Blue states sought to protect bad actors, including criminals and immigrants in the country without legal status, “over the American taxpayer,” the statement said.

“We have sent Democrat States yet another request for data, and if they fail to comply, they will be provided with formal warning that USDA will pull their administrative funds,” the spokesperson said.

Court records show the department sent the states a new request for data on Nov. 28, and asked for a response within seven days, which would be Friday. 

The letter was reproduced as part of a suit the 22 states have brought against the administration over the request for SNAP recipients’ data.

Leading Dem calls threat illegal

It’s unclear what authority Rollins would have to block funding, which Congress has appropriated.

The federal government pays for all benefits for SNAP, which was formerly known as food stamps. It splits the administrative costs with states.

The USDA spokesperson did not answer a direct question about the legal authority for withholding funds.

Democrats on the U.S. House Agriculture Committee said any effort to block SNAP funding would be illegal.
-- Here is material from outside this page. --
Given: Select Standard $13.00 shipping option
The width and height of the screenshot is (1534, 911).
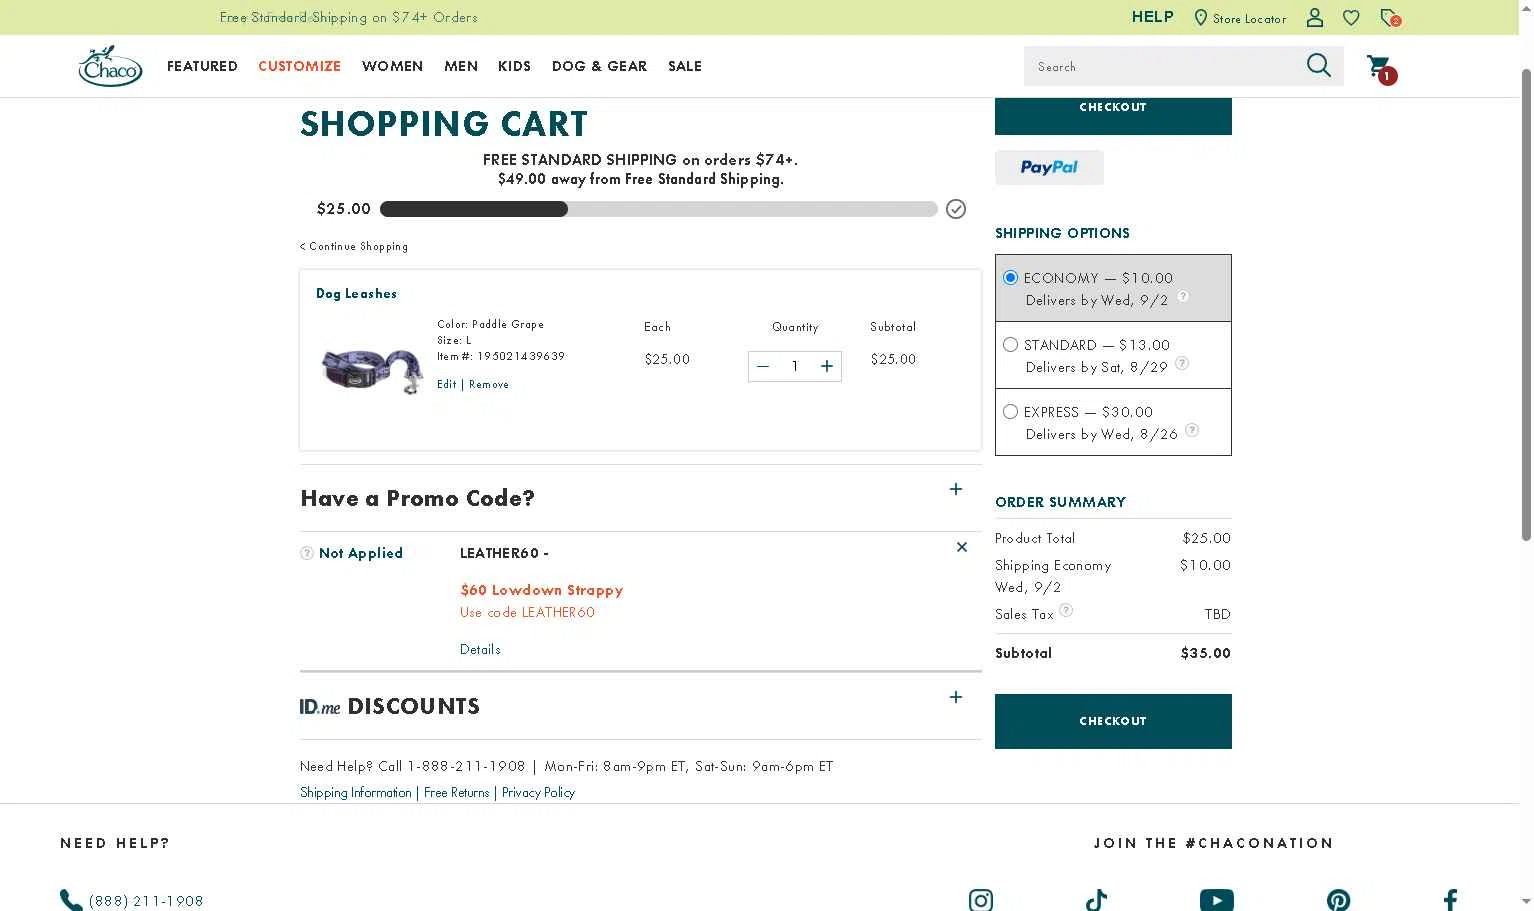Looking at the screenshot, I should [1010, 344].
“Yet again, Trump and Rollins are illegally threatening to withhold federal dollars,” a social media post from an official account of committee Democrats read. “SNAP has one of the lowest fraud rates of any government program, but Trump continues to weaponize hunger.”

The committee’s lead Democrat, Angie Craig of Minnesota, issued her own statement that also accused the administration of “weaponizing hunger” and said Rollins “continues to spew propaganda.”
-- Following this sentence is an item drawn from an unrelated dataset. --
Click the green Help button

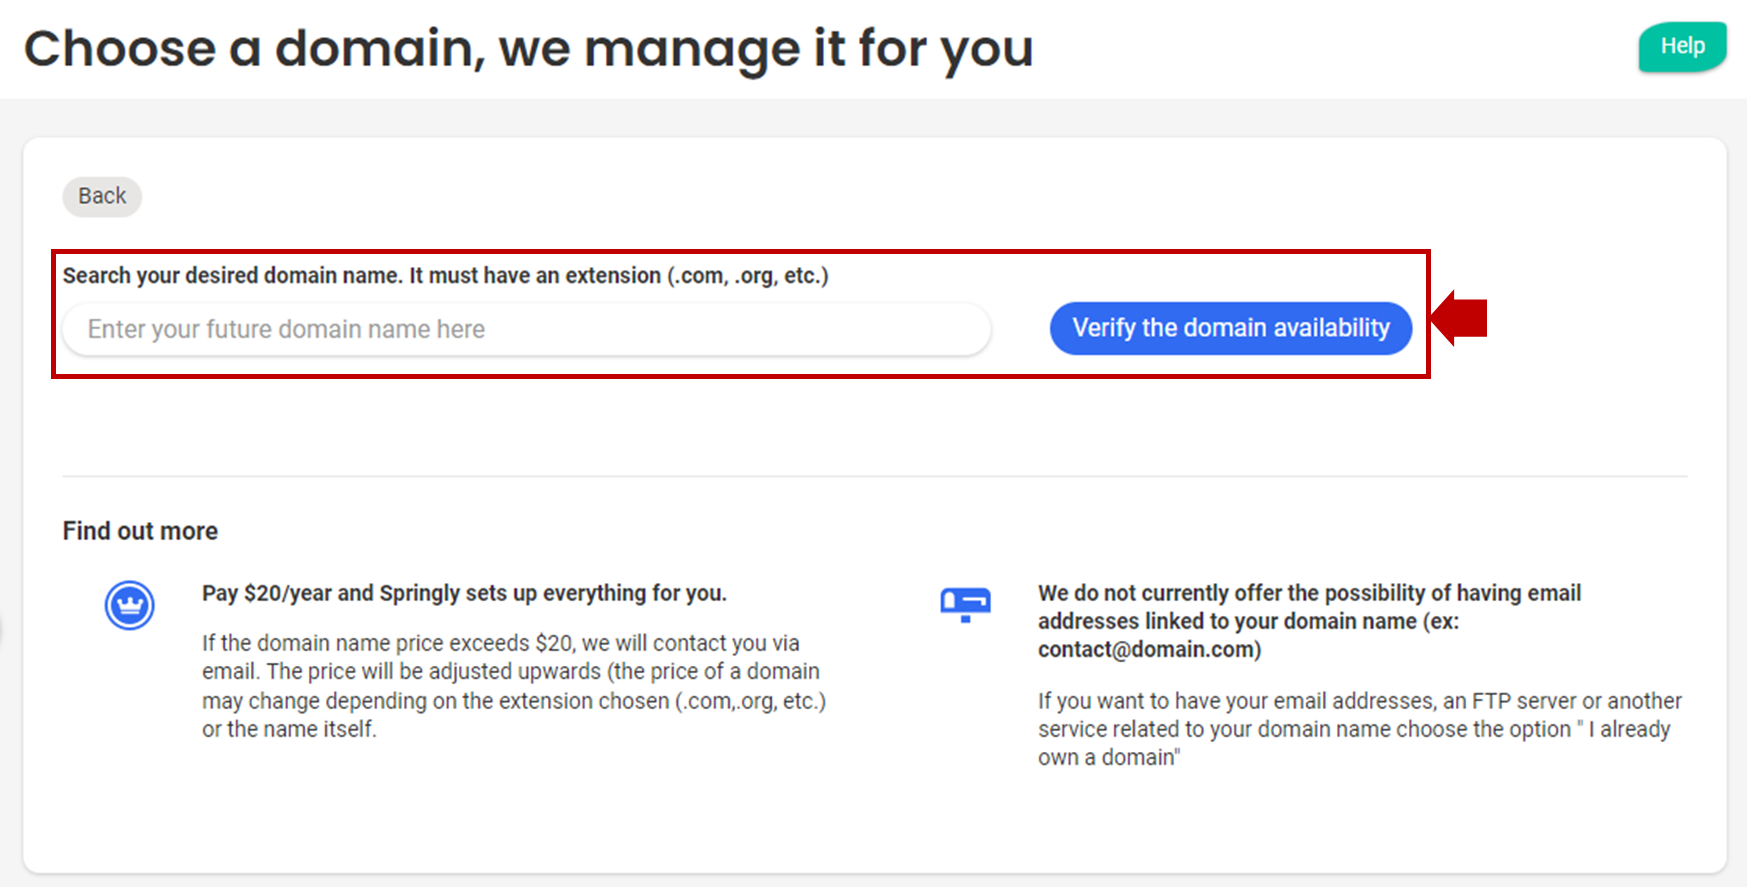[1681, 47]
“Her disregard for the law and willingness to lie through her teeth comes from the very top – the Trump administration is as corrupt as it is lawless, and I will not sit silently as she carries out the president’s campaign against Americans struggling to afford food in part because of this president’s tariffs and disastrous economic policies.”  

SNAP fraud

The data USDA has sought from states includes verification of SNAP recipients’ eligibility, along with a host of personal information such as Social Security numbers.

An early USDA review of data provided by the 28 states and Guam “indicates an estimated average of $24 million dollars per day of federal funds is lost to fraud and errors undetected by States in their administration of SNAP,” the department said in the Nov. 28 letter.

Preventing those losses could save up to $9 billion per year, the letter added.

But the types of fraud cited in some of the public statements from Rollins and the department are rare, existing data show.

2023 USDA report showed about 26,000 applications, roughly 0.1% of the households enrolled in SNAP, were referred for an administrative or criminal review.

People in the country illegally have never been authorized to receive SNAP benefits.

“The long-standing data sources indicate that intentional fraud by participants is rare,” Katie Bergh, a senior food assistance policy analyst for the left-leaning think tank Center for Budget and Policy Priorities, said in a November interview.

Trump administration target

SNAP has been a consistent target for cuts during Trump’s second presidency.

The issue was a focal point during the six-week government shutdown, during which the administration reversed itself often but generally resisted calls — from states, advocates, lawmakers and federal judges — to fund food assistance.

Shortly after the government reopened, Rollins in television interviews said she would force all recipients to reapply for benefits, a proposal seen as logistically challenging by program experts.

And the Republican taxes and spending law passed by Congress and signed by Trump earlier this year included new work requirements and other restrictions on SNAP eligibility that advocates say will lead to major drops in benefits. 

The law will also make states pay for some share of benefits and increase the share of administrative costs that states are responsible for, potentially leading some states to cut benefits.